TASK DIRECTIONS: The expected answer is the set of lines in the data below between the line holding "This screenshot has height=523, width=1024." and the line holding "Task: Click the Olivet Nazarene team link", inclusive, written out exactly.

(DATASET RECORDS Opens)

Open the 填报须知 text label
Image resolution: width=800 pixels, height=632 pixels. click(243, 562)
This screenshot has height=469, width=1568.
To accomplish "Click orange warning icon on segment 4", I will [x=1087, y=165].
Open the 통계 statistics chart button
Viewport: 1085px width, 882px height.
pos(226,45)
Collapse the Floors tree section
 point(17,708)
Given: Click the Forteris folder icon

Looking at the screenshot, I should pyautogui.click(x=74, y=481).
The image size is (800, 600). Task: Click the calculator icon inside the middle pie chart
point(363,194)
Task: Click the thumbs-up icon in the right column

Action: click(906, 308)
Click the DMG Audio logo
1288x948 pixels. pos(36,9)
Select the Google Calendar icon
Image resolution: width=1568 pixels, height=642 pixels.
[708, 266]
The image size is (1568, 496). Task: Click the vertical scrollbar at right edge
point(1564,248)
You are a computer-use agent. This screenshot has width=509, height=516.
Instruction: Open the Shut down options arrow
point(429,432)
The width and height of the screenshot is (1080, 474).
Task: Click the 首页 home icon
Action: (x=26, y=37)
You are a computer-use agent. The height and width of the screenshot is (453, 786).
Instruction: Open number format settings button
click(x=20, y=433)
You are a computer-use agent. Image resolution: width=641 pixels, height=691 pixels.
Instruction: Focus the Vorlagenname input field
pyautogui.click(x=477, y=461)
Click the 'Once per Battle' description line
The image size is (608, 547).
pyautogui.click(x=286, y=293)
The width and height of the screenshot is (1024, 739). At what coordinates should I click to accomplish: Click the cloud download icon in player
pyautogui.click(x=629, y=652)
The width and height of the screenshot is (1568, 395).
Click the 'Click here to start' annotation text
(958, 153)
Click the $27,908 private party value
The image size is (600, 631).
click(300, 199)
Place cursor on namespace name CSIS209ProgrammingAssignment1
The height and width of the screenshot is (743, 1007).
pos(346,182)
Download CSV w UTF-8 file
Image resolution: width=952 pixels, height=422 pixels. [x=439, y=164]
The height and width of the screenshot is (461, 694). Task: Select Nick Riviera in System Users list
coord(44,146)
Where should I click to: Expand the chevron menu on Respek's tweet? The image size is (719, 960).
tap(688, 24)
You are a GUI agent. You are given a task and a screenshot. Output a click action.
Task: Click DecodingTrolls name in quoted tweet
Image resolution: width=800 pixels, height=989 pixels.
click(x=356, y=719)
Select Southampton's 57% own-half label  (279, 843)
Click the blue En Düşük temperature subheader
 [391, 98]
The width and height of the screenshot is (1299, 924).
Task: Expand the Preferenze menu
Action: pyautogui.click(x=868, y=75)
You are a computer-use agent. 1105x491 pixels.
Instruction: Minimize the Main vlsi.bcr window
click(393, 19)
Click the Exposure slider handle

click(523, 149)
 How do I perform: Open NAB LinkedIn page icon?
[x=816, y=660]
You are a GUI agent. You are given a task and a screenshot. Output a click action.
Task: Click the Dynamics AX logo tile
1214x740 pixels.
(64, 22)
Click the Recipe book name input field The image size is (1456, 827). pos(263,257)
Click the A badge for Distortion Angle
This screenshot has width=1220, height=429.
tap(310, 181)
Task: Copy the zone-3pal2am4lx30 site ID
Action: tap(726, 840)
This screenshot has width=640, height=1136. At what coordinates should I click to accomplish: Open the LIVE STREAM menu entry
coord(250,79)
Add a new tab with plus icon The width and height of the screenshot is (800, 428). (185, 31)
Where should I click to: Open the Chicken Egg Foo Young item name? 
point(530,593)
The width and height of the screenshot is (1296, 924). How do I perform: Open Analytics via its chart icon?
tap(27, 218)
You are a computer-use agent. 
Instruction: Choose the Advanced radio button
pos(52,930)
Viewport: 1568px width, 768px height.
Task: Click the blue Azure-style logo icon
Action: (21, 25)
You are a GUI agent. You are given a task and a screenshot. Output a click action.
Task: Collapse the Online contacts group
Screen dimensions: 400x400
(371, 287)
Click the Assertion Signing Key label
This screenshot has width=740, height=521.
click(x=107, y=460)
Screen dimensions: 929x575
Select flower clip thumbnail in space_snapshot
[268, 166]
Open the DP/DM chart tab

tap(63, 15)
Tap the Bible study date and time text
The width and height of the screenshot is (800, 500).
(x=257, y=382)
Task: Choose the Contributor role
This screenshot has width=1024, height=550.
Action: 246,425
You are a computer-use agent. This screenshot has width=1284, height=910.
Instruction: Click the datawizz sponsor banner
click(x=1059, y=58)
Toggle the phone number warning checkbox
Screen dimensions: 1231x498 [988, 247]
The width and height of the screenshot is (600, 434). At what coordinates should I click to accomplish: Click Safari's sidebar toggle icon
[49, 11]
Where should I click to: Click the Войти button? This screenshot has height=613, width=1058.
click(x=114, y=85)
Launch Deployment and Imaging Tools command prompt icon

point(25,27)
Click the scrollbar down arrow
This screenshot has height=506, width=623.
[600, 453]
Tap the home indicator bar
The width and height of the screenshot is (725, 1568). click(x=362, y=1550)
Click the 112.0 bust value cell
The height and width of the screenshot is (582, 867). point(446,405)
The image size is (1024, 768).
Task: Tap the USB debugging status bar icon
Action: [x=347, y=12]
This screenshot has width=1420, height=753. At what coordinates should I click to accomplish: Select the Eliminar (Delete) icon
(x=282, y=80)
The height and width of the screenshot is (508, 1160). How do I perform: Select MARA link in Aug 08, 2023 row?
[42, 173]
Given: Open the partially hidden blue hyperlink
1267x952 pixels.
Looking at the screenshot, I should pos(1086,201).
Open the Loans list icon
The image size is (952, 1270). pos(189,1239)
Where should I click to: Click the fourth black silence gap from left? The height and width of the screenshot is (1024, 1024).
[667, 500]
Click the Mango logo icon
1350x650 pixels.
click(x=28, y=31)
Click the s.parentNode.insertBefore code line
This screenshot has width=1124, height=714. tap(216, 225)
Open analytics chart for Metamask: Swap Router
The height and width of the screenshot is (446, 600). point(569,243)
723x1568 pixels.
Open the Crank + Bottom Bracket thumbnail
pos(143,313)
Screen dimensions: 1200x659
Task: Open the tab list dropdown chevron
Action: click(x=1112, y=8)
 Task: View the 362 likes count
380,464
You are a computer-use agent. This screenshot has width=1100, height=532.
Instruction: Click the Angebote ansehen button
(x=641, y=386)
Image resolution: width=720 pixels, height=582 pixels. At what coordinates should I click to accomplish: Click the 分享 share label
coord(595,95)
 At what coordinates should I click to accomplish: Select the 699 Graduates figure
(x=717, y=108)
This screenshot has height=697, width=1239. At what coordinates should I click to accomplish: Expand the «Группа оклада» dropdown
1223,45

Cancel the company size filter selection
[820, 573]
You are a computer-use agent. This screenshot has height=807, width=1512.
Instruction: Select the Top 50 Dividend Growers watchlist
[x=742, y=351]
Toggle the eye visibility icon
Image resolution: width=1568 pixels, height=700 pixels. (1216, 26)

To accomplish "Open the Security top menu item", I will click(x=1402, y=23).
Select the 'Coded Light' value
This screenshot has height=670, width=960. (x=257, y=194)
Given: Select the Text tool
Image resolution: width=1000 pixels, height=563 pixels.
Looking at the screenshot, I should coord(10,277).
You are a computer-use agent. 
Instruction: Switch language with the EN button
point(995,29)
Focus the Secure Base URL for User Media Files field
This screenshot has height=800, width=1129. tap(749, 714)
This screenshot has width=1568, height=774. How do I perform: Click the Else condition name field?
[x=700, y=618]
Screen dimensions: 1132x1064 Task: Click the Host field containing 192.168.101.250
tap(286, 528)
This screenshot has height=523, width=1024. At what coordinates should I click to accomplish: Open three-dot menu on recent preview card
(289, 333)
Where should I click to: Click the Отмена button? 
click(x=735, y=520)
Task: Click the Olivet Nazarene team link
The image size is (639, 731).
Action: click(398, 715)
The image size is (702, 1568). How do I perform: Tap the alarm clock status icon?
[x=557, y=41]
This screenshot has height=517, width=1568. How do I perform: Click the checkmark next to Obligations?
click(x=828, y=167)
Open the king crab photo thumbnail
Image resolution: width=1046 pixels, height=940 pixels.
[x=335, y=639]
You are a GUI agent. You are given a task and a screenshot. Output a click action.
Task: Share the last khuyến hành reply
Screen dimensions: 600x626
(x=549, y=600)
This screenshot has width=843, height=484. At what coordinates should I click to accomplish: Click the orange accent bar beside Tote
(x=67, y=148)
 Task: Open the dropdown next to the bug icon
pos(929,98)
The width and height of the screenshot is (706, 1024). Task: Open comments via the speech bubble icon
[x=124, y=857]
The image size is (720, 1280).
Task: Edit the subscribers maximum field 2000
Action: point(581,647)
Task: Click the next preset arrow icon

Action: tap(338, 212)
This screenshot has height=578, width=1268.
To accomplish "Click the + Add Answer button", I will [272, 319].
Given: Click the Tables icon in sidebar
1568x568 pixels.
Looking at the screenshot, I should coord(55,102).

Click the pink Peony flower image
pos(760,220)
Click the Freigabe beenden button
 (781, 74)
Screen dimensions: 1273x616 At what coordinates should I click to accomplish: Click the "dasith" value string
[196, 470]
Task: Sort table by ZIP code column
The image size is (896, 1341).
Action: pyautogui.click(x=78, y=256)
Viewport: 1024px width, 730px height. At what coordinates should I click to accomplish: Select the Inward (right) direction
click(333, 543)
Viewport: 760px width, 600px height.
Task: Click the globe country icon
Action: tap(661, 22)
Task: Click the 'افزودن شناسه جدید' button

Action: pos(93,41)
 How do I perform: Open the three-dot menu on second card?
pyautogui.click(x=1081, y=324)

(DATASET RECORDS Closes)

WRITTEN SOLUTION:
This screenshot has height=523, width=1024. At what coordinates should I click to accomplish: Open three-dot menu on recent preview card
(289, 333)
Where should I click to: Click the Отмена button? 
click(x=735, y=520)
Task: Click the Olivet Nazarene team link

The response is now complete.